**YOUR INSTRUCTIONS:** Copy the listing lines below verbatim, everything from the line containing "has width=416, height=900." down to the line containing "I will pos(579,88).", both included.

Begin GIVEN DATA

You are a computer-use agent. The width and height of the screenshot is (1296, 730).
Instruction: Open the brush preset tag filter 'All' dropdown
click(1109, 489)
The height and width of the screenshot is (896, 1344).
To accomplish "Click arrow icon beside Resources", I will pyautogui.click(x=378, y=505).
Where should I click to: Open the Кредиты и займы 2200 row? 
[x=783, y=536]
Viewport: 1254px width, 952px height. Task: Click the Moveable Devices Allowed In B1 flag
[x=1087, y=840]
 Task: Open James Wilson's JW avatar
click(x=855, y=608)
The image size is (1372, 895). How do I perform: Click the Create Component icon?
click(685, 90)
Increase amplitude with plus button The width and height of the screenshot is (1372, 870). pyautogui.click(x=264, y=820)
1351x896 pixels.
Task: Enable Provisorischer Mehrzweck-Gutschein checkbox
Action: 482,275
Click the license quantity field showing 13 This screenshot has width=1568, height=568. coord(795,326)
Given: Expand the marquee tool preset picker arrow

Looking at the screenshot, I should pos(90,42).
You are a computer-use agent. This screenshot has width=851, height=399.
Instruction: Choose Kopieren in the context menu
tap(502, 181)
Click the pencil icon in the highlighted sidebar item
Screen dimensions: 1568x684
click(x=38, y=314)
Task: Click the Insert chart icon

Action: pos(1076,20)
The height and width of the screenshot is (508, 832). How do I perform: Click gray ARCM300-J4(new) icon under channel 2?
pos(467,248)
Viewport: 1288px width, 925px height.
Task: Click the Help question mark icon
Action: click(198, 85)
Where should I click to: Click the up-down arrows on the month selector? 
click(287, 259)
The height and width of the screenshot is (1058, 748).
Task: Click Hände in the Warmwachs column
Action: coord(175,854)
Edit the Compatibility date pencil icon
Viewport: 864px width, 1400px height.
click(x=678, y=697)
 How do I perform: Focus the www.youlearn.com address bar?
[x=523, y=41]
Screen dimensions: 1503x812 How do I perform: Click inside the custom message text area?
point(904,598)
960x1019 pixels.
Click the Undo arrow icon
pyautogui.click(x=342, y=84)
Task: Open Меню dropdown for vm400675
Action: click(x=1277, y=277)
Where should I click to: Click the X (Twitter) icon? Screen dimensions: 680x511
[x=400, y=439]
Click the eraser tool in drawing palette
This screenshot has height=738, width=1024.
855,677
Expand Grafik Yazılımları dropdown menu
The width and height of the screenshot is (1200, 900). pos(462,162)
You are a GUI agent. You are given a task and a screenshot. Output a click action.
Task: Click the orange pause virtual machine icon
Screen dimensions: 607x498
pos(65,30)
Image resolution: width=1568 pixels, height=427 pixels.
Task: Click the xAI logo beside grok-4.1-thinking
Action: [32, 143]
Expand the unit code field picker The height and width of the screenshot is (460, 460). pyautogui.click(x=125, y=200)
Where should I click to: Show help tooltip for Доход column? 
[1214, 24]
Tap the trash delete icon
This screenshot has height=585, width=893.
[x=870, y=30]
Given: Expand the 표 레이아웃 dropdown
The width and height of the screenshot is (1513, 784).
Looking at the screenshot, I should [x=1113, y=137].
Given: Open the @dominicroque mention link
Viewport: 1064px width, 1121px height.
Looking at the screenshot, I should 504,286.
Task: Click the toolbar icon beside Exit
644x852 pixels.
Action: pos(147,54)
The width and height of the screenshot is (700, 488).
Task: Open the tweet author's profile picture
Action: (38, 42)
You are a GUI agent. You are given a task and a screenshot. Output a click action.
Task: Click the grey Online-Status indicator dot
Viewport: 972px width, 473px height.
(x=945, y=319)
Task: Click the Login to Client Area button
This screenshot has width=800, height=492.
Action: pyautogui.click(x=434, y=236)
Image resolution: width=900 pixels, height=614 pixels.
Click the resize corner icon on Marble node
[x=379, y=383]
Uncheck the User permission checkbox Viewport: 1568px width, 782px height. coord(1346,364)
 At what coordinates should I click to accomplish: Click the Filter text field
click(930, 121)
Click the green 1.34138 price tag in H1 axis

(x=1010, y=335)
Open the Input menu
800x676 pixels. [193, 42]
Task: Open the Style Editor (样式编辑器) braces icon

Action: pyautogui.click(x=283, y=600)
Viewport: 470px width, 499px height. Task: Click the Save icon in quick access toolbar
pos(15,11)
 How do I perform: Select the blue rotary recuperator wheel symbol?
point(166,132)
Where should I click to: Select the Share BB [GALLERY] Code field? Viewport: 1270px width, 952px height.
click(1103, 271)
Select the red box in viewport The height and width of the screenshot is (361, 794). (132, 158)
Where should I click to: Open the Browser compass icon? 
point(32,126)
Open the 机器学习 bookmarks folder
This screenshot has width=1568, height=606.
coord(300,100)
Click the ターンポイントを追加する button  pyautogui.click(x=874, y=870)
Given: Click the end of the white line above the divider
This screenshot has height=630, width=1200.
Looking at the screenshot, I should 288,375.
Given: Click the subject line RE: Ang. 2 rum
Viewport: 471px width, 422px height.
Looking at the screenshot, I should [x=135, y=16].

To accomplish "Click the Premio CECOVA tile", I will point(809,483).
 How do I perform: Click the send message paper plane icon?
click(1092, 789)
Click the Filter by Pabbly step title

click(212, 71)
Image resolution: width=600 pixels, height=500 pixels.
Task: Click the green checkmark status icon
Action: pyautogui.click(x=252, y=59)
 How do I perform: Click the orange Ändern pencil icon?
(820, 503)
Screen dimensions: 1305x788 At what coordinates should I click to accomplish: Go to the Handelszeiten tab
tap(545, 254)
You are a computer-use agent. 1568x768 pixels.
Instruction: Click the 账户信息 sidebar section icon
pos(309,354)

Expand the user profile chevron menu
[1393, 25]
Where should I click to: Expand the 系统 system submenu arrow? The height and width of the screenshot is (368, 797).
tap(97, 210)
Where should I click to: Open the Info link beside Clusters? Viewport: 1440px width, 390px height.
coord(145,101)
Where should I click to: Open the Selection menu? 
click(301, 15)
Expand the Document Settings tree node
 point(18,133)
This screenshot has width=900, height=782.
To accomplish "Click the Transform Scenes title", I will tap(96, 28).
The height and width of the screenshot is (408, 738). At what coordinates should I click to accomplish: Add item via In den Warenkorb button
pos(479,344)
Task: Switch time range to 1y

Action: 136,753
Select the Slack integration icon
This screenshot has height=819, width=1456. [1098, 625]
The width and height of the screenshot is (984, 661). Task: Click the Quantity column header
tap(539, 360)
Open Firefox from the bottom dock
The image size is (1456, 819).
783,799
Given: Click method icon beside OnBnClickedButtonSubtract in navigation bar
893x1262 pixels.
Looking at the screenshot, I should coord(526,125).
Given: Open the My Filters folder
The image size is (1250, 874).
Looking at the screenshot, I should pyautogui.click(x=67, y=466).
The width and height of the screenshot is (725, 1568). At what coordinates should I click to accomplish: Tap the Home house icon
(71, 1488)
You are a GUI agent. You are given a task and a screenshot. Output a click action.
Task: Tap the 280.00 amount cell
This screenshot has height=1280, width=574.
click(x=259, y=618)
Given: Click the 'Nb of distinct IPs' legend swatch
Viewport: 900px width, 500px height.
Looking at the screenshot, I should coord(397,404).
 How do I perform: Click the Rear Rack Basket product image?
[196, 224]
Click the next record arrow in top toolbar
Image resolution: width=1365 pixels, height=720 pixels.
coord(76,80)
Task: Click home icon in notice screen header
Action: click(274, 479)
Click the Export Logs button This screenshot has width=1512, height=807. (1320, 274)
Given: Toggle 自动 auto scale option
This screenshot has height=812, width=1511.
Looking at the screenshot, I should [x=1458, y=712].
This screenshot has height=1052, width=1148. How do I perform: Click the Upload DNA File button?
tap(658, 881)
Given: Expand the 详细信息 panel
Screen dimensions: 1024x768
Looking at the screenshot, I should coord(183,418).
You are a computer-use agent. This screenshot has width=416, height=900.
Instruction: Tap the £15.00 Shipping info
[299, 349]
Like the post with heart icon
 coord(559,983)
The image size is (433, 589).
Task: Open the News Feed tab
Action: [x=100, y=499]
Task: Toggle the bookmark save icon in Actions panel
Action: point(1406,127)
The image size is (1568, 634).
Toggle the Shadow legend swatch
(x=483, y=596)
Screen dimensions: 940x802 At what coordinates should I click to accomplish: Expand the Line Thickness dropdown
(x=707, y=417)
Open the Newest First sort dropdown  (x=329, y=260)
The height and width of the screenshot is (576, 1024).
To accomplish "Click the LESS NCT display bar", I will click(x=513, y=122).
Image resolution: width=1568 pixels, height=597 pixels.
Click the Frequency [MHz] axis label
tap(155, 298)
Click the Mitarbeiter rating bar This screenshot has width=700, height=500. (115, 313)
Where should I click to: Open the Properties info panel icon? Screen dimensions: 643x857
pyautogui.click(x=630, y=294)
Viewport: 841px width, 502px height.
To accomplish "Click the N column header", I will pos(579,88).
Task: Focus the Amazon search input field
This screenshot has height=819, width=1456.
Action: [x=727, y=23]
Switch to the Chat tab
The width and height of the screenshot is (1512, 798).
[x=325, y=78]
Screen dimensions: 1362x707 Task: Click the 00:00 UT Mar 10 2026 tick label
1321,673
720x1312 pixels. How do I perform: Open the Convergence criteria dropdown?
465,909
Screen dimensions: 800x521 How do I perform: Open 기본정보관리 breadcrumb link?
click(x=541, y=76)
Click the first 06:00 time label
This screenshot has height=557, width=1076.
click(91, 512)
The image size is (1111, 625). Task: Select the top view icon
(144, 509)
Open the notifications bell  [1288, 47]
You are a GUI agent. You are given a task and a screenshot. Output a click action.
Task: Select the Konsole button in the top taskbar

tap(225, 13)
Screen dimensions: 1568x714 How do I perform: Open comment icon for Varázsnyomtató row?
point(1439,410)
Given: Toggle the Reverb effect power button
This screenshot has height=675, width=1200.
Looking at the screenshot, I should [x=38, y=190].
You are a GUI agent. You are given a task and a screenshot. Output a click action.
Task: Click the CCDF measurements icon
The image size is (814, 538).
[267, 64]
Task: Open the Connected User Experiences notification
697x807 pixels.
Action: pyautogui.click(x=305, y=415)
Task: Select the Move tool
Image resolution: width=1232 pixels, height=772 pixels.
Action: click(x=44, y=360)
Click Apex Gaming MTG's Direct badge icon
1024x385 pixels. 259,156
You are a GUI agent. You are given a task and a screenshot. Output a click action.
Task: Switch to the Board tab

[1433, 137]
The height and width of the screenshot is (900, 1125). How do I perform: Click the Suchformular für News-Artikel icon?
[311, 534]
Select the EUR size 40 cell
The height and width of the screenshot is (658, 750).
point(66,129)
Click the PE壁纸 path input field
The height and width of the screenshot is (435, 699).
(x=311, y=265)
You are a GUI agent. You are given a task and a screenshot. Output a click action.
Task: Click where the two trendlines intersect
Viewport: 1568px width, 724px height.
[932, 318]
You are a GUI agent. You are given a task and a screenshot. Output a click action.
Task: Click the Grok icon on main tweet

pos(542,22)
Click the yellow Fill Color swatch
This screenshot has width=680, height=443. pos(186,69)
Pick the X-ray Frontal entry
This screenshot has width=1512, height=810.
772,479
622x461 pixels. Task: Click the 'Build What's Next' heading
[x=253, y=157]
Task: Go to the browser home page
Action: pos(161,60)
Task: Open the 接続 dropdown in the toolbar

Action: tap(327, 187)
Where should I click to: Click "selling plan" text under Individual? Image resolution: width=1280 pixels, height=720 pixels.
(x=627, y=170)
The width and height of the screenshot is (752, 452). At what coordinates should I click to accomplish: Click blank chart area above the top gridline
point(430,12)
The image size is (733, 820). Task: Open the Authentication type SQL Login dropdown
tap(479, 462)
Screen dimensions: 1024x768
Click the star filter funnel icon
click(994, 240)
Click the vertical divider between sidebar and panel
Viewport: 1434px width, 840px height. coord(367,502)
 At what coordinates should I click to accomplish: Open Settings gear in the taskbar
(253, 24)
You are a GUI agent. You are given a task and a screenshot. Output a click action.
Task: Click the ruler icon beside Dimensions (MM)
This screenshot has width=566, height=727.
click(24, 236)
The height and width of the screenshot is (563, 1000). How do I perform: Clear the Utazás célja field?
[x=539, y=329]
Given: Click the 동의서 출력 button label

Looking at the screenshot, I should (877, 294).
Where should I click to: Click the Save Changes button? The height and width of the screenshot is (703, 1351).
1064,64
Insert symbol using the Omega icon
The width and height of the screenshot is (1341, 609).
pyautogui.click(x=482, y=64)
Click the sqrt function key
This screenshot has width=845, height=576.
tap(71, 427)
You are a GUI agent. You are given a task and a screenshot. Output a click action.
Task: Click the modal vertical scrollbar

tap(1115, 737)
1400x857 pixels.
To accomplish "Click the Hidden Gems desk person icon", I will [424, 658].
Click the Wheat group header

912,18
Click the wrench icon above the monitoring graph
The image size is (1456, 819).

End GIVEN DATA

**RESULT OF THIS TASK:**
You are a computer-use agent. This screenshot has width=416, height=900.
Instruction: Tap the £15.00 Shipping info
[299, 349]
Like the post with heart icon
 coord(559,983)
The image size is (433, 589).
Task: Open the News Feed tab
Action: [x=100, y=499]
Task: Toggle the bookmark save icon in Actions panel
Action: point(1406,127)
The image size is (1568, 634).
Toggle the Shadow legend swatch
(x=483, y=596)
Screen dimensions: 940x802 At what coordinates should I click to accomplish: Expand the Line Thickness dropdown
(x=707, y=417)
Open the Newest First sort dropdown  (x=329, y=260)
The height and width of the screenshot is (576, 1024).
To accomplish "Click the LESS NCT display bar", I will click(x=513, y=122).
Image resolution: width=1568 pixels, height=597 pixels.
Click the Frequency [MHz] axis label
tap(155, 298)
Click the Mitarbeiter rating bar This screenshot has width=700, height=500. (115, 313)
Where should I click to: Open the Properties info panel icon? Screen dimensions: 643x857
pyautogui.click(x=630, y=294)
Viewport: 841px width, 502px height.
To accomplish "Click the N column header", I will pos(579,88).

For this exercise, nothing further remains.